Welcome to Leafy's Bad Book Review, where I will be reviewing all of my books from AP English class throughout the year. For our first segment, we will examine and understand everything there is to know about The Elizabethan World Picture, by E.M.W. Tillyard.
This book is a very special type of book: summer reading. Summer reading books are known to be especially terrible as the teachers choose them with hopes that these kinds of books ruin a child's summer vacation. Teachers find these books fun to read, while the child is induced to weeks of misery and tears at every page turn. Vacation after vacation passes and the books get worse and worse, until finally you reach senior year and you are forced to read this piece of bullshit.
The book itself is small- only 109 pages, however the author successfully turns this into the literature version of orange concentrate: more in less. Obviously, at first glance, the first aspect of this book that you notice is the title: The Elizabethan World Picture, as well as the cover art. The first impression that I get would rank this book somewhere between 0 and 0.02 on a 1-100 point scale. Now, they always tell you to not judge a book by its cover, but in this case, judge away, because the cover is the best part of the book.
We open the book and a warning bell goes off in our heads. Why? Because THE WORDS AREN'T VERTICAL ON EVERY PAGE! That means that not only is this book complete shit, it's old shit. Which is even worse than one first imagines. And old books tend to be very stuffy and proper and as dry as the Kalahari- and this book is not one to break stereotypes is it?
The very first page begins with something that vacuums whatever is left of your hope, joy, and good mood away. Something along the lines of: This book was originally intended to be an essay about.... Nobody gives a damn! Nobody even cares about what you think, who you are, or what you want to write about! If you're that boring that you devote your life to the Elizabethan World Picture than you must have 0 facebook friends!
The rest of the book one can only describe as as beautiful as monkey-shit-covered-horse-shit, as attractive as a dog licking himself in that special place, and as memorable as the dirt on my bathroom floor tile. Never before have I been able to flip a page and not remember anything I just read. If you made me read said page and then quizzed me, I wouldn't get anything right. I would rather read the complete 1,000 pages of Obamacare cover to cover than this thing that is called a book. And the LANGUAGE... oh... Einstein would need a dictionary to decipher what this man wrote. I challenge someone to find a four-letter word on any of the 100 pages. And someone expects ME to read this for a high school literature course? If someone were to write a book based on the movie The Hangover, I would learn more academics than from this novel. I cry for the poor soul that was forced to edit this book for publishing. I bet you they committed suicide before finishing- I know my heart and brain did before page ten.
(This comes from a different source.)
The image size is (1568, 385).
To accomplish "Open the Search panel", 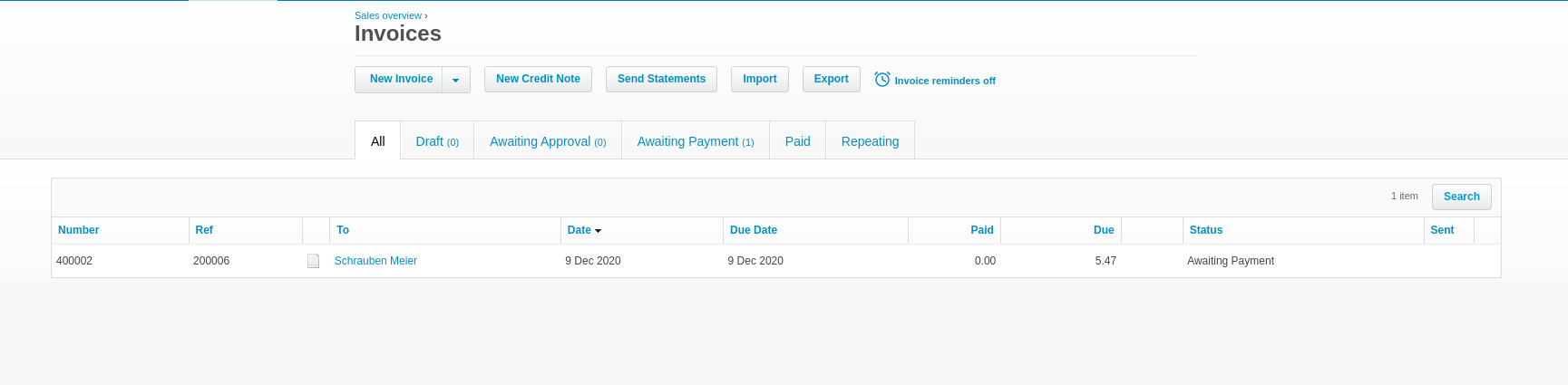I will pyautogui.click(x=1460, y=197).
Let's move on to the chapters, titled Sin, the Order of Being, and the Links in the Order of Being.
And now that we've covered that, let's move on to the back page, where the author describes his book as "illuminating". I HAVE A BRILLIANT IDEA: WHY DOESN'T THE AUTHOR (censored_______________censored____________censored) AND THEN, JUST THEN, MAYBE HE'LL FIGURE OUT THE DEFINITION OF "ILLUMINATING".
This book is why babies cry all the time.
And that, my friends, concludes the first edition of Leafy's Bad Book Review.